You know that line about "the best-laid plans"? It came to mind earlier this month as I sat in on a west-metro League of Women Voters briefing on big plans to tidy up the mess that's been made of Minnesota's school-funding system.
A "New Minnesota Miracle." That idea was supposed to be the big issue in state House races this summer and fall. It was supposed to be top-tier policy stuff at the 2009 Legislature. The studies have been done; the proposal drafted; the stakeholders' coalition built, and the hearings held around the state.

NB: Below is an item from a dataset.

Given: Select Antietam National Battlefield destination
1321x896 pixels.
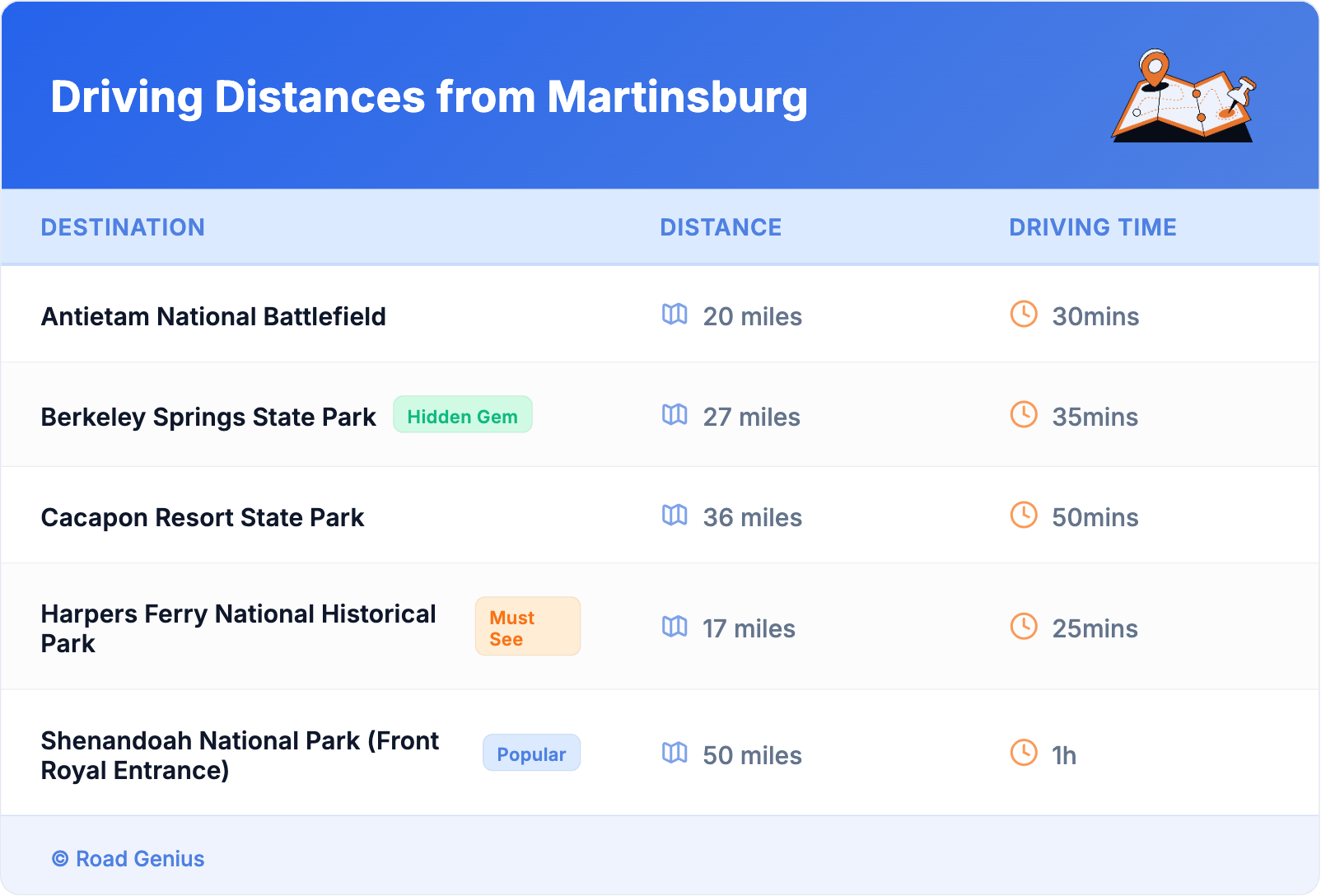Looking at the screenshot, I should pos(213,317).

And the state senator who led the briefing, Minnetonka DFLer Terri Bonoff -- well, according to her plan last winter, she wasn't even going to be in the Legislature in 2009. She aimed to be off to Congress as the newly elected successor to Third District Rep. Jim Ramstad.
Plans go awry. Bonoff is still in the state Senate. The education issue is being eclipsed by economic distress and -- temporarily, let us pray -- by the Coleman-Franken recount.
Any thought DFLers had that they could work their will on education funding and disregard the views of Republican Gov. Tim Pawlenty ended when the Dems came up three votes shy of a veto-proof House majority.
But this much will not change, no matter the size of the next deficit or whom Minnesota sends to Washington: This state has an education problem.
For nearly two decades, state K-12 funding has lagged well behind inflation, even as federal and state governments have ordered schools to do more. Schools turned to local property taxpayers to keep up.
The result is the return of the problem the original 1971 Minnesota Miracle was supposed to fix. An educational opportunity gap has opened between property-rich and property-poor districts, and it's growing.